Though money isn’t everything in life, it’s the most valuable and useful things in life as it helps in meeting all your needs. Though everyone earns money, only a few have mastered the art of using it wisely, while many others spend money lavishly on things which aren’t really worth for.

If you ever wonder ending up spending money on things that really don’t matter and unable to get rid of this habit? It could be a psychological problem that’s encouraging you to spend money unnecessarily.

1. Delayed Reward Discounting

According to psychologist Carla Marie Manly, people who suffer from this tend to overspend and misspend while they can actually save the money. According to Carla, these types of people are highly impulsive and don’t think of future rewards and act on the instinct.

2. The Scarcity Principle

It is an economic theory that examines the relationship between supply and demand. When applied to the field of psychology, the scarcity principle basically states that the less available something is, the more desired it becomes.
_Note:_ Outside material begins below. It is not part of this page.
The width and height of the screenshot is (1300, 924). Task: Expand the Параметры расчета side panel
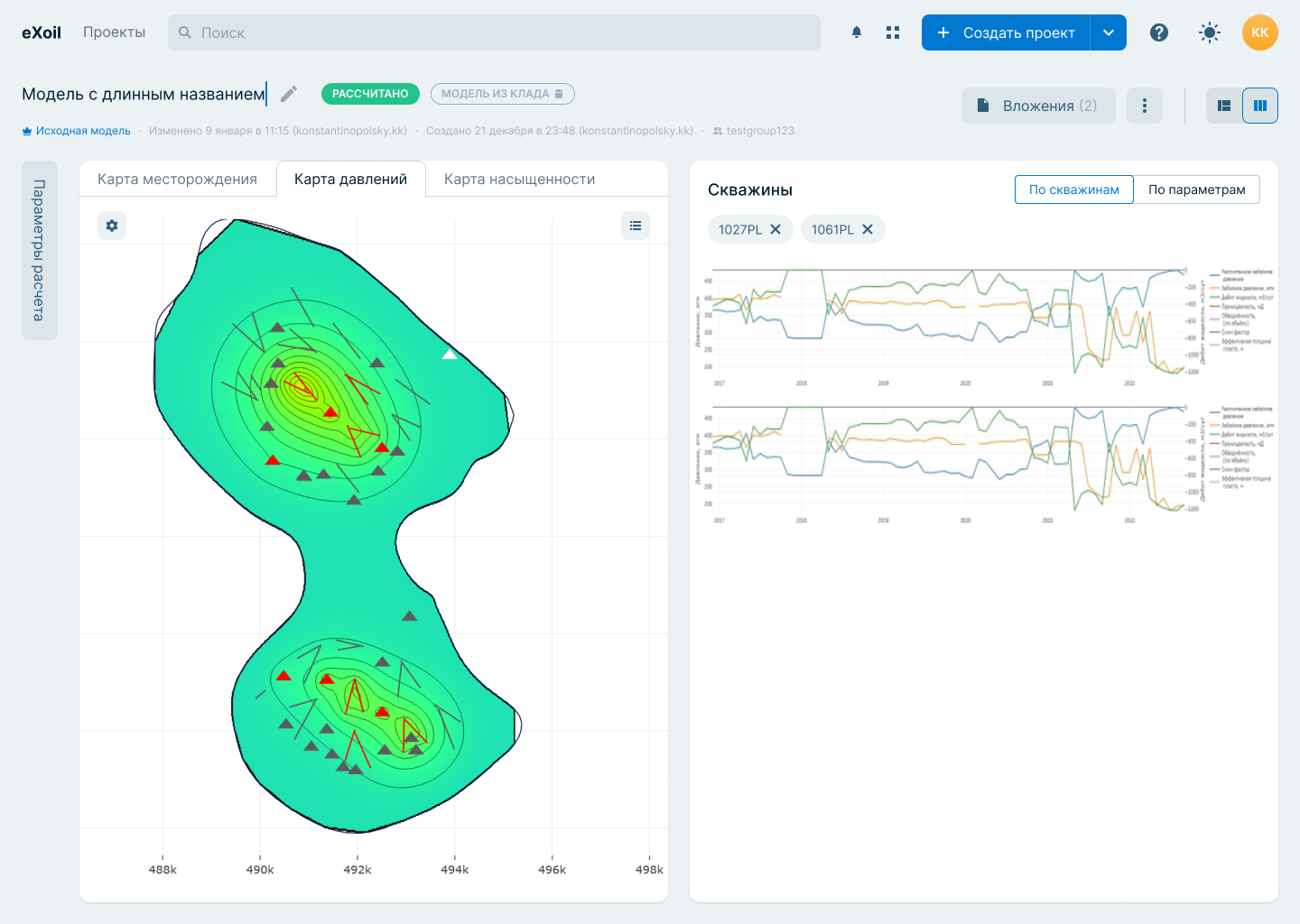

According to professor Vassilis Dalakas, people suffering from this feel more pressure to buy something because they think it could become unavailable soon.

For instance, when shopping online, you might see a message like “limited-time offer” or “only two left at this price.” Those claims may or may not be true, but, either way, you feel a sense of urgency to buy.

“A consumer who was debating whether or not to buy that product is more likely to go ahead with the purchase out of fear that it will go away and he or she will miss out,” Dalakas explained.

3. Sunk Cost Fallacy

According to economics, a sunk cost is any past expense that has already been incurred and can’t be recovered. In case of a business, for example, sunk costs might include machinery or equipment that was purchased. Since that money has been spent, it isn’t factored into future decisions regarding spending.

But sunk costs also come up in our daily lives. And, unfortunately, we sometimes make poor spending decisions based on money, time or effort spent in the past. That’s known as the sunk cost fallacy.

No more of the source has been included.